Intuitive controller design for robotic arm used for satellite servicing
Part of NASA Robotics Academy at Marshall Space Flight Center (MSFC), 6/2013 - 8/2013
Satellite Servicing on the Flat Floor Lab. My team's mobility base with mounted arm (on right), FASTSAT replica (on left). Each vehicle is equipped with air tanks and is floating on air-bearings.
Close-up of robotic arm. Arm was purchased from HDT and has 11 degrees of freedom - Shoulder (pitch, roll, yaw), Elbow (pitch), Wrist (pitch, roll, yaw), Thumb (pitch, roll), Index Finger (pitch), and Ring Finger (yaw).
The HDT arm controller
Top layer of the Arm Simulation in Simulink.
Initial glove controller prototype with duct tape and breadboard.
Top and bottom view of final glove controller prototype. All sensors are sewed on. Connections are soldered to protoboard on an Xbee shield.
Over the summer, I worked as a research associate on a four-person team in MSFC's Flight Robotics Lab, home of the one of the flattest floors in the world. Vehicles on the flat floor are equipped with air bearings which lift the vehicles off the floor by a couple of millimeters, providing a cushion of air between the floor and the vehicle. This simulates the friction-less environment of space, allowing us to test attitude control algorithms and conceptual space missions.
My team was given the task of developing a platform that could be utilized for satellite servicing tests and demonstrations. In-orbit satellite servicing is under active research and development by DARPA, NASA, and private space companies because it can extend a satellite's lifetime, saving millions of dollars.
We had a replica of the FASTSAT, a small satellite designed at MSFC. This replica was mounted on an air-bearing platform and could float on the flat floor as if it was orbiting in space. We wanted to demonstrate that a spacecraft could grab onto the FASTSAT and utilize robotic arms to service FASTSAT and extend it's lifetime.
We were provided an HDT Adroit MK2 Robotic arm. This is a human-like robotic arm that has been utilized as a prosthetic as well as a bomb-diffusing robot in military applications. It is strong, rugged, and can perform many of the tasks a typical human arm could perform.
As useful as this arm is, the FRL members found that the provided arm controller was difficult to use.
Here are the key issues we noted:
HDT had already corrected some of these issues in their next generation controller, however, we did not have the funding to purchase this controller and wanted to develop our own controller and control algorithms that could be optimized for satellite servicing operations.
We set out to design a better controller that would be comfortable to use during long-term servicing operations, also we wanted the controller to be intuitive and easy to use without significant training. To do this, first we created a Virtual Reality (VR) simulation of the robotic arm, and then we designed and prototyped a glove-based controller for the arm.
We created a VR Simulation of the arm to allow us to test out new controllers and algorithms without damaging the pricey HDT arm. Also, this simulation could be displayed while controlling the arm, providing a visual of the arm during operation, augmenting camera feedback.
We chose to design the simulation in Simulink due to its user-friendly graphical interface and close integration with Matlab, which is widely used across industry and academia.
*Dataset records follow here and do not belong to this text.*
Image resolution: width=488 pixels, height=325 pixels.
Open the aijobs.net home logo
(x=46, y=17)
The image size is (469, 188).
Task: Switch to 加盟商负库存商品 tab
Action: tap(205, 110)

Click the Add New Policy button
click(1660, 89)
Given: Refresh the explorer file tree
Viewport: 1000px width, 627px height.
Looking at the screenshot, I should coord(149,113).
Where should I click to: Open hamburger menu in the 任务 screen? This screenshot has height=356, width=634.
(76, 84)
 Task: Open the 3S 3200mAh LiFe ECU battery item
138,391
I led the development of a VR simulation for the arm in Simulink. We imported a CAD model of the arm into Simulink using SimMechanics link and designed a sophisticated simulation of the robotic arm within SimScape. I mapped out the arm in SimMechanics, designed and optimized a PID controller of the arm, and incorporated the ability to receive external inputs into the simulation.
The top most level of the simulation is displayed on the left. The right-hand side houses subsystems with all the physical characteristics of the robotic arm in SimMechanics, including all physical characteristics of the arm (size, weight, shape, joint spring stiffness, damping coefficient). The middle block houses a PID controller which calculates torques for each joint of the arm. The left-hand side has 3 different options for controlling the arm simulation - manual angle input, Xbox controller, and Glove controller.
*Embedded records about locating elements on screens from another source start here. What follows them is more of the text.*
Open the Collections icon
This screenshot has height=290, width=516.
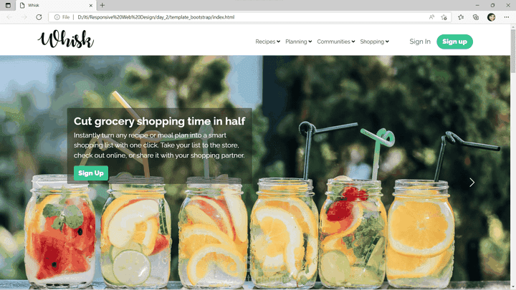[x=476, y=17]
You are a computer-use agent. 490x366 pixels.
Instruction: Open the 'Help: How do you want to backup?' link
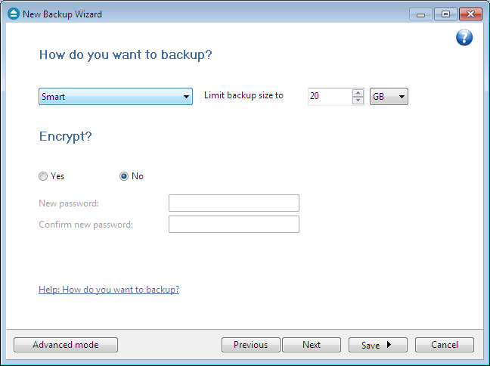coord(109,290)
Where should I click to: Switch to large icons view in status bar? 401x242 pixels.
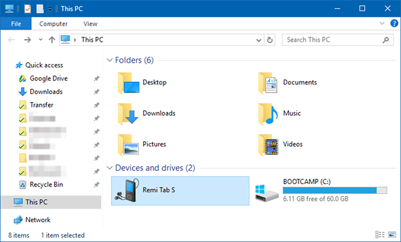coord(392,234)
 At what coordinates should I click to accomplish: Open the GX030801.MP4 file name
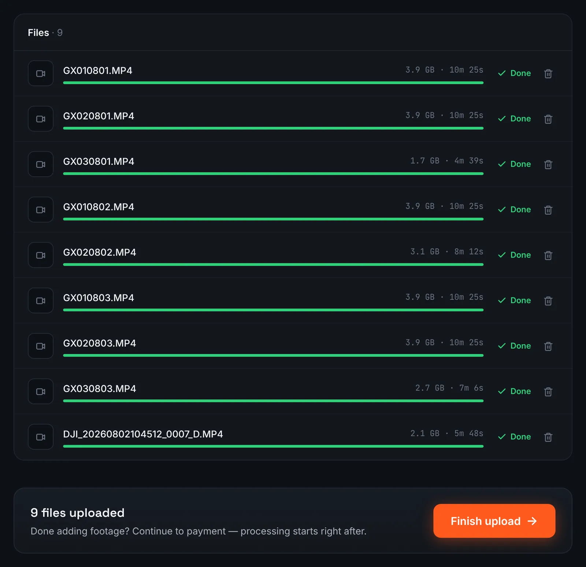click(x=99, y=162)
For testing purposes, we incorporated an Xbox controller input in the simulation and used an Xbox controller to manipulate each joint of the arm in real-time.
Once the glove-controller was designed and prototyped, we added a glove controller into the simulation and used the glove to control the arm in real-time (see Videos below).
We designed, built, and tested a glove-based controller for the robotic arm. The glove controller uses flex sensors to determine the the finger, thumb, and wrist positions. An IMU is used to determine the overall hand position.
For our final prototype, I sewed slots for each of the flex sensors, attached an IMU to the wrist, and migrated the initial breadboard electronics to a protoboard on the XBee shield. The glove controller is able to communicate wirelessly with the computer and simulation and runs off of a single 9V battery.
I presented this work at the 2013 SpaceVision Conference in Tempe, AZ. A pdf of my paper can be found here.
Special thanks to my PI, Ricky Howard for providing this research opportunity, my mentor, Carolina Orphee, and my teammates Jaewon Choi, Christina Kennedy, and Allen Ernst.